▶ [TASK TO COMPLETE]: Find every line in the records below that contains the string "label" and copy each of those lines. Case must match.

▶ [THE RECORDS]:
--

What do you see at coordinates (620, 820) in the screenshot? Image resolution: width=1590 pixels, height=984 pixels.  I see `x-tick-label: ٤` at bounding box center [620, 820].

--

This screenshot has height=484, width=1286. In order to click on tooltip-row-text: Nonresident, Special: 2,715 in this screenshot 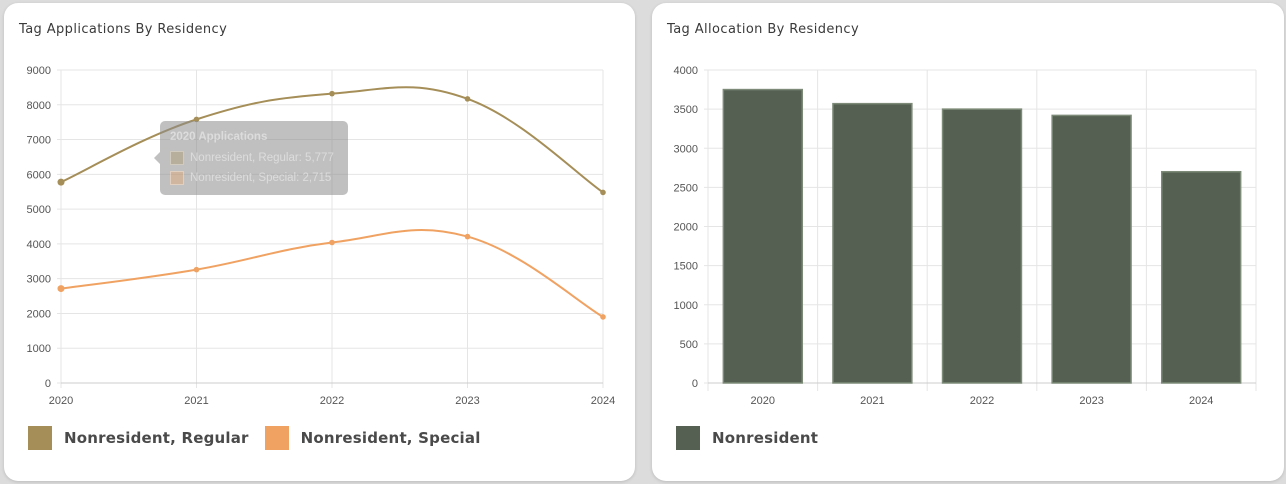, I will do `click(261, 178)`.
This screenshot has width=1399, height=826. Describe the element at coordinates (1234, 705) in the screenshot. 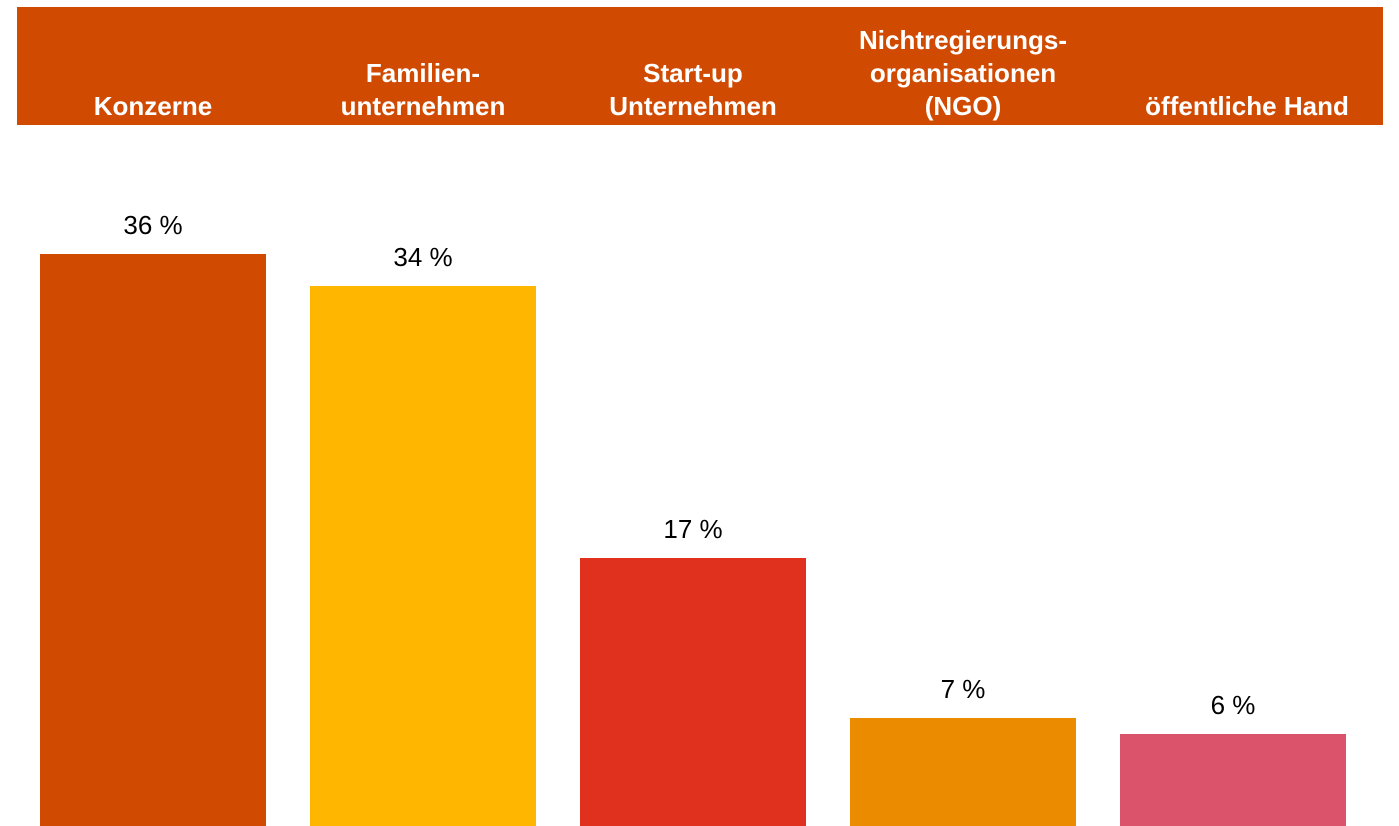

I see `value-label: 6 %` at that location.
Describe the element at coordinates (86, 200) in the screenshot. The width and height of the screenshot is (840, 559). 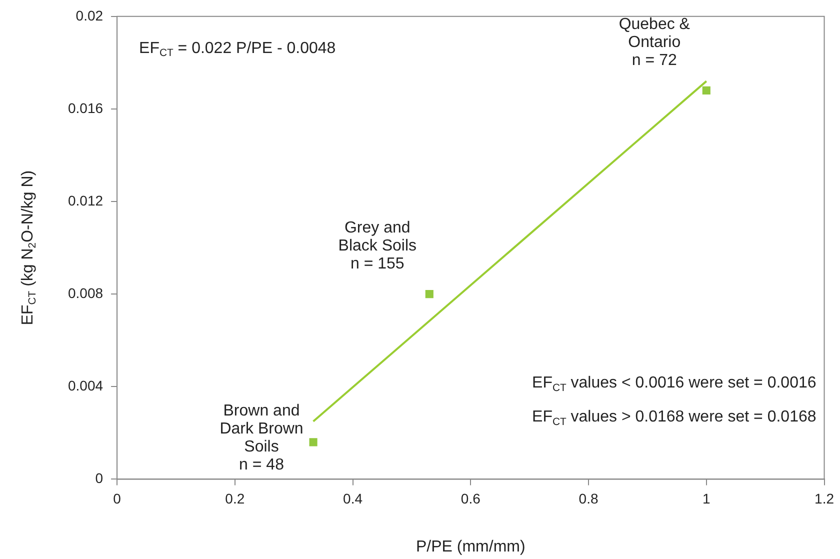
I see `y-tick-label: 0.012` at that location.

--

▶ [REPLY]:
What do you see at coordinates (620, 820) in the screenshot? Image resolution: width=1590 pixels, height=984 pixels.  I see `x-tick-label: ٤` at bounding box center [620, 820].
I see `value-label: 6 %` at that location.
I see `y-tick-label: 0.012` at that location.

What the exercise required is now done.